Estranhei a falta de um casal de amigos que havia me confirmado presença. Como eles tem uma bebezinha, e crianças são imprevisíveis, imaginei que talvez na hora de sair houvesse algum contratempo. Depois ligaria para ver o que aconteceu.
Enfim, passado meu habitual stress se teria comida e lugar para todos, me diverti bastante e matei o desejo de comer a tal da feijoada. E o principal: Luiz satisfeito e amigos repletos! Fiquei feliz.
Só faltou uma coisa: uma fileira de redes para dormir. Lógico que bateu a maior lombeira generalizada! A conversa começou a ficar um pouco lenta, os olhos meio caídos, o sofá mais disputado… e assim a festa foi chegando ao fim, com a promessa sem muita credibilidade de nos encontrarmos mais tarde para a “movida madrileña”.
Logo que o pessoal saiu, dei aquela encostadinha básica de quinze minutos no sofá, só para descansar um pouquinho. Quando abri os olhos, havia passado uma hora e meia e a casa já estava mais organizada. Em caso de reuniões, sou especialista no antes e Luiz no depois.
Daí fomos bater aquele papinho no quarto da TV e resolvi checar os e-mails no computador. Era por volta das 21:00hs e o interfone tocou. Brinquei com o Luiz: são nossos amigos que não vieram no almoço! Ele foi atender e não é que era mesmo nosso amigo! Começamos a rir pela confusão, mas ao mesmo tempo, fiquei na dúvida se havia acontecido alguma coisa e achei melhor ver primeiro o que tinha ocorrido.

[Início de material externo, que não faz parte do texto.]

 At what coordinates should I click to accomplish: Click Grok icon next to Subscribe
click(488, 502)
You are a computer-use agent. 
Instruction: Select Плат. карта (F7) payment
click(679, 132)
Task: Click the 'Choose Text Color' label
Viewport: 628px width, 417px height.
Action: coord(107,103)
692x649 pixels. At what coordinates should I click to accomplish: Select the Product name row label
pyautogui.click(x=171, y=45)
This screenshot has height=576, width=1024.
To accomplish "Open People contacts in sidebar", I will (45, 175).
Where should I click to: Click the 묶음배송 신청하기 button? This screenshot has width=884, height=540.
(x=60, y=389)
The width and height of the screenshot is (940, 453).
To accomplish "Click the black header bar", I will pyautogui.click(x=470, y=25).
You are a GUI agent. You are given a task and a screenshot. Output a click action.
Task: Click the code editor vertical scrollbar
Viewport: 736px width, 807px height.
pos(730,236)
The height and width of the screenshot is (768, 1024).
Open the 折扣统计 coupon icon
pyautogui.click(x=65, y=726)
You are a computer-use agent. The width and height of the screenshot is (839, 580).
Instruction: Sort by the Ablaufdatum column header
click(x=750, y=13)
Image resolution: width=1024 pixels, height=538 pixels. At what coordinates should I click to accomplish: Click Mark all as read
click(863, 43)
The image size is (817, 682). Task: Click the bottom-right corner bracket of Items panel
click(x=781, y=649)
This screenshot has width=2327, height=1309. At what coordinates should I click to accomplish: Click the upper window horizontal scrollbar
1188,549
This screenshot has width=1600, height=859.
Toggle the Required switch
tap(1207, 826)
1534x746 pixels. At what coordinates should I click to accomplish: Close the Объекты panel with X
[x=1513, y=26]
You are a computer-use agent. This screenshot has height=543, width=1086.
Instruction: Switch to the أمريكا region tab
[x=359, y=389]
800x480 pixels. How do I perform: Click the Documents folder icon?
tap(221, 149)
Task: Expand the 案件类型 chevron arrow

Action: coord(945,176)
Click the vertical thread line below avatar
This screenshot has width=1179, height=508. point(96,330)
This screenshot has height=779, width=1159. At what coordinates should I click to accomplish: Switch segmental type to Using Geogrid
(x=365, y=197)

Chegou nosso amigo sozinho, sem a esposa e a filha. Ele estava com o rosto de quem achava algo estranho e perguntei a ele, assim meio desconfiada, você sabia que era almoço, né? Claro que não. Coitado, acho que ele queria sumir! O pior é que se eles soubessem que era um almoço, a esposa e a filha poderiam ter vindo.
Esclarecido o mal entendido, demos boas gargalhadas e convenhamos, pode ter sido um pouco constrangedor, mas foi muito engraçado! Nesse momento, ele só podia agradecer o fato de não ser uma festa a fantasia! E, já que estávamos ali mesmo, por que não o segundo turno da feijoada? Começamos outra vez e no final, ainda mandei uma quentinha para minha amiga não ficar aguada.
Óbvio que depois ninguém aguentou sair coisa nenhuma! Enrolamos um pouco vendo televisão e dormimos como duas rochas.